Like every sophisticated person in the western world, of course, I have Jew envy. As a smart, inquisitive, direct-talking hardworking person with a sense of humor, I am aware that my not being Jewish is some kind of cosmic mistake — although being an Americanized Scottish-Irish-SwedeFinn is not a bad pedigree. “We can’t all be Jewish,” my mother used to explain, “but at least we can be Catholic. After all, that’s why Jesus came.”
A climax of the original Acts of the Apostles (the chronicle of the early church attributed to St. Luke, not the novel of the same name by me) is the big showdown between Paul (nee Saul), who never met Jesus (at least, not before the crucifixion) and a powerful faction of (Jewish) Christians in Jerusalem, over whether a man needed to be circumcised in order to be a Christian (chapter 15). Paul was of the “absolutely not!” school, and came back from a mission hundreds of miles away to argue his case (based on the theology of the Holy Spirit). Peter had already started by ball rolling, having received a vision (confirmed three times) that dietary laws of Moses had been superceded by the teachings of Jesus and no longer needed to be followed. Between Peter’s vision and Paul’s logic, the early Church began to be something different than a Jewish sect, although it was clearly still a Jewish something. Having claimed the prophets without the messy bother of circumcision or the sensual deprivation of keeping kosher, the early church offered a kind of free lunch. It was a way to be Jewish without having to actually be Jewish; plus you got to see miracles and other cool stuff.

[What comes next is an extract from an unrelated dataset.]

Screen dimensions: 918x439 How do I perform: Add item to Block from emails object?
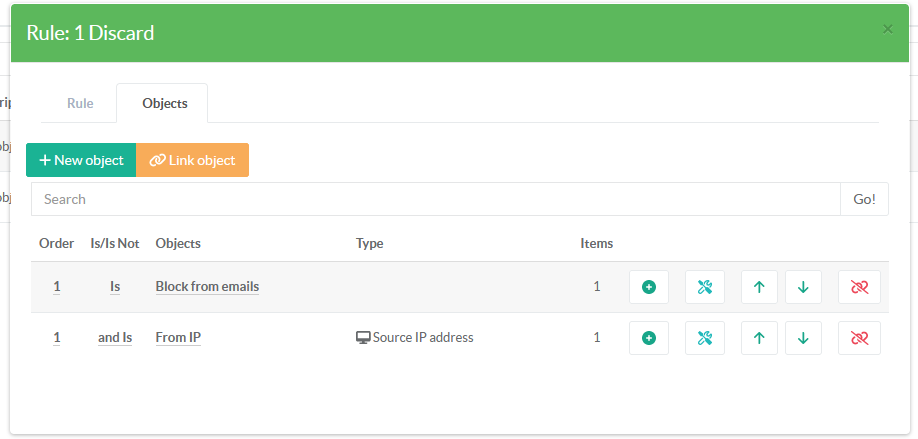[x=648, y=287]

Nowadays, of course, Christianity has evolved and mutated and metastasized into 43,952 different idiot bastard dress codes, each of them more stupid and incomprehensible–when it is not simply more perverse–than the others. Who knows what “Christianity” means these days? And furthermore, who cares?
The point of this whole digression is simply that were Paul or Peter or Barnabus or any of those other early church dudes rapping in front of a reggae band preaching the love of Reb Jesus at Stubbs in Austin, at least we would know where we stood in relation to the words coming from their lips. With Matisyahu, that’s kinda unclear.
But back to the music. I was really hoping that the album would contain some klezmer influences. I don’t know if he’s done anything other than reggae & hip hop, but there some tantalizing hints out there on the net–photos of Matisyahu in front of an accordian player–give me to hope that there are new musical treats in store for me. I really think that this guy is a phenomenal talent, and I will not be surprised to see him creating all kinds of new mixes and genres.
I also had some thoughts about Brooklyn, including my adventures as a furniture mover in Crown Heights and a recent encounter with an old friend in Park Slope, but I think I’ve rambled on sufficiently for one entry already.